HSBC transacts on Chinese blockchain trade finance platform – Ledger Insights

Around Christmas of 2018, the China Banking Association (CBA) unveiled the “China Trade Finance Union Blockchain Platform” (CTFU). There were ten banks at the time, with the only foreign-owned bank as HSBC (China). The solution officially went into production in August of this year.

Yesterday, HSBC said it had made its first live interbank forfaiting transaction on the CTFU platform. With forfaiting, a negotiable instrument is sold to a bank, the forfaiter, which buys it without recourse. In this case, the Bank of Communications issued a deferred payment Letter of Credit, and HSBC bought the Letter of Credit using the CTFU system. It would usually take a few days, but now it takes two to three hours.

Forfaiting is just the first solution planned for the platform. The CBA was keen to use it to drive standards and digitization, and the first standard was published at the end of 2019. Other purposes include efficiency gains, the tamper-resistant and transparent benefits offered by blockchain, and finally, to enable banks to share resources with this common infrastructure.

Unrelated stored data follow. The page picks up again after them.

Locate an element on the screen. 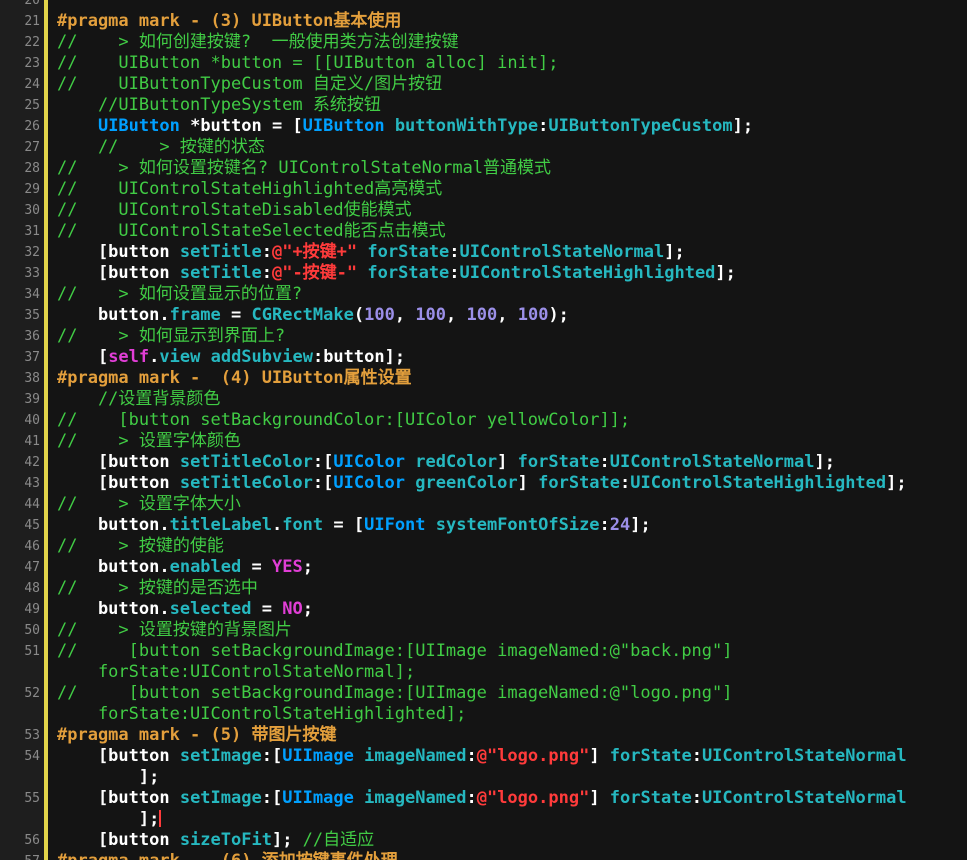 This screenshot has height=860, width=967. code-text: #pragma mark - (3) UIButton基本使用 is located at coordinates (510, 22).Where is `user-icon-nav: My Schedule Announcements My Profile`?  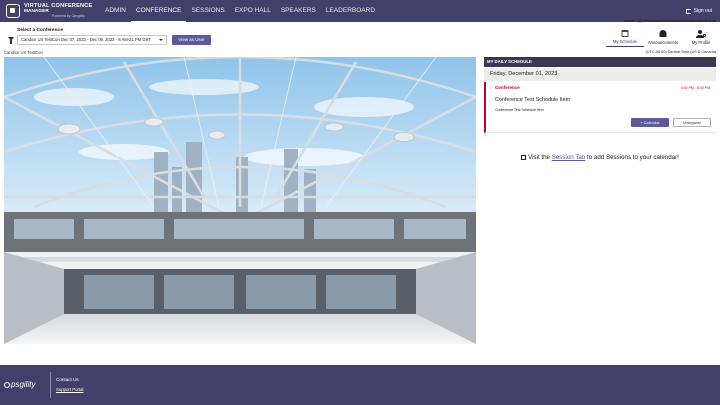
user-icon-nav: My Schedule Announcements My Profile is located at coordinates (663, 37).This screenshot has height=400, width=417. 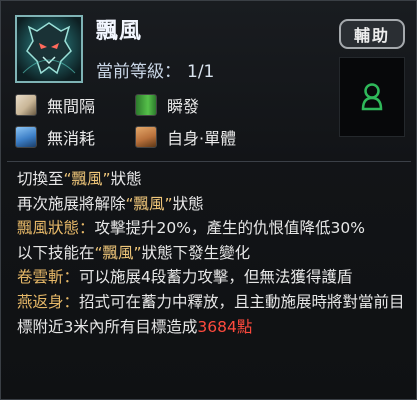 I want to click on attribute-interval: 無間隔, so click(x=55, y=105).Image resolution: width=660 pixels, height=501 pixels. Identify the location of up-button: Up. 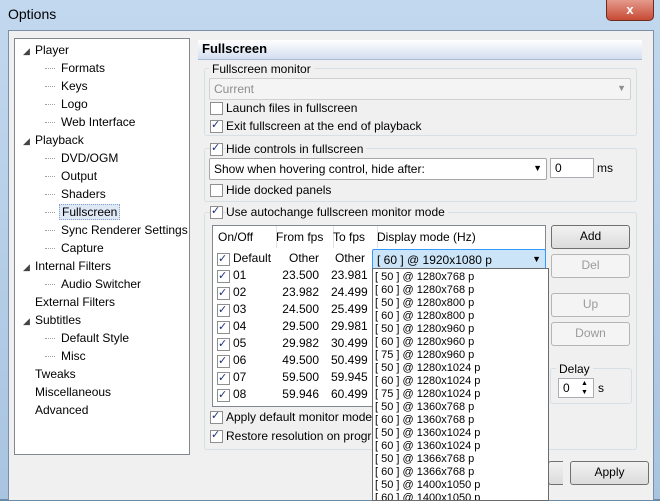
(590, 305).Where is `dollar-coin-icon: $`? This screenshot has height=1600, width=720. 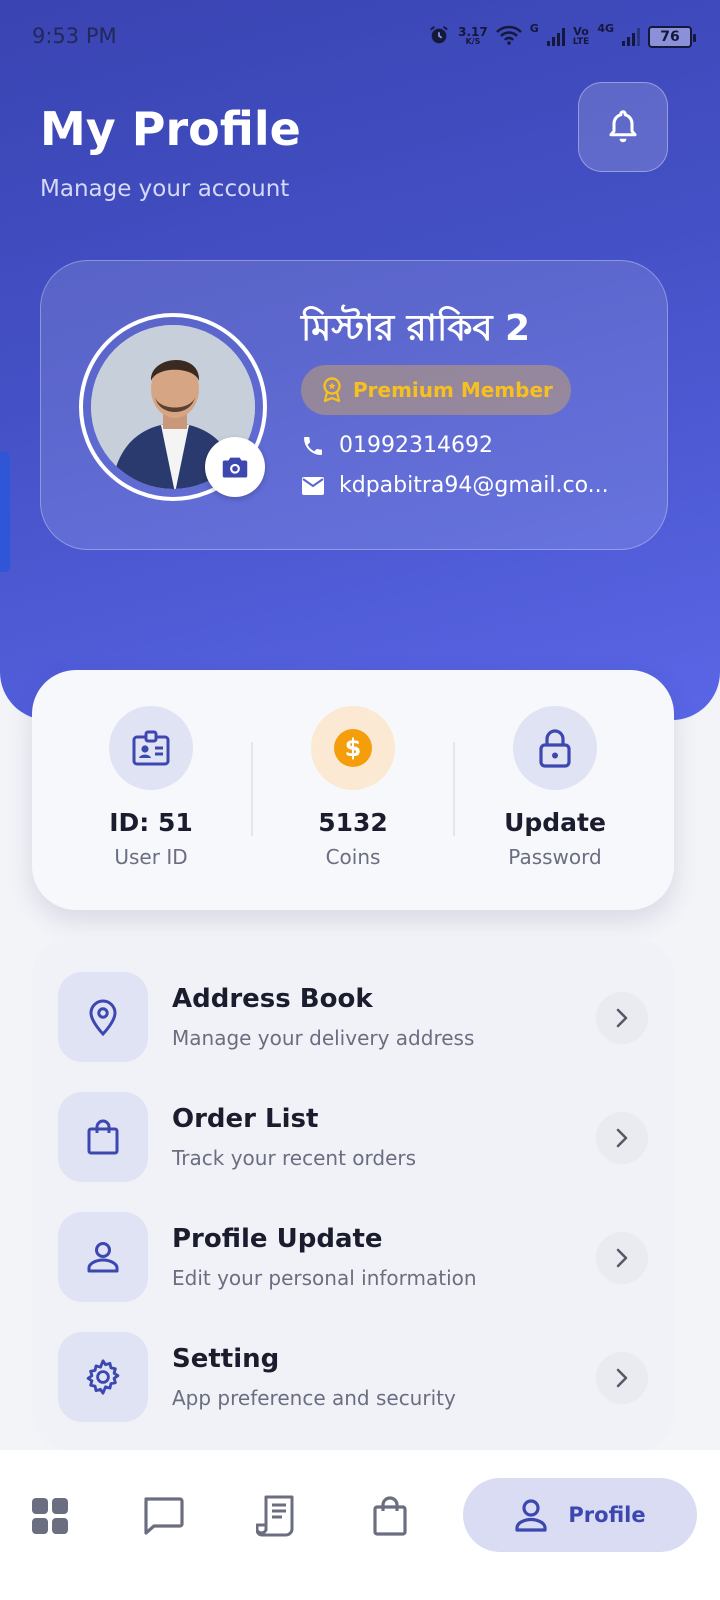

HSBC is one of the most active in trade finance, especially letters of credit, and has extensive interests in blockchain trade finance. It’s a founding member of Contour for letters of credit and we.trade for open account trade finance. It’s also a participant in Hong Kong’s eTradeConnect where it recently conducted a pilot with Smart Chain Enterprises, which provides an Enterprise Resource Planning (ERP) system.

Meanwhile, China’s trade finance activities are forging ahead. Three months ago, just two platforms accounted for more than $100 billion in trade. By the end of 2019, China Construction Bank’s solution had processed more than RMB 400 billion ($60 billion) and China CITIC Bank’s solution reached 300 billion yuan ($45 billion) through to the end of July 2020. China CITIC’s solution sounds a little similar to the CBA’s as it deals with forfaiting as well as trading assets between banks.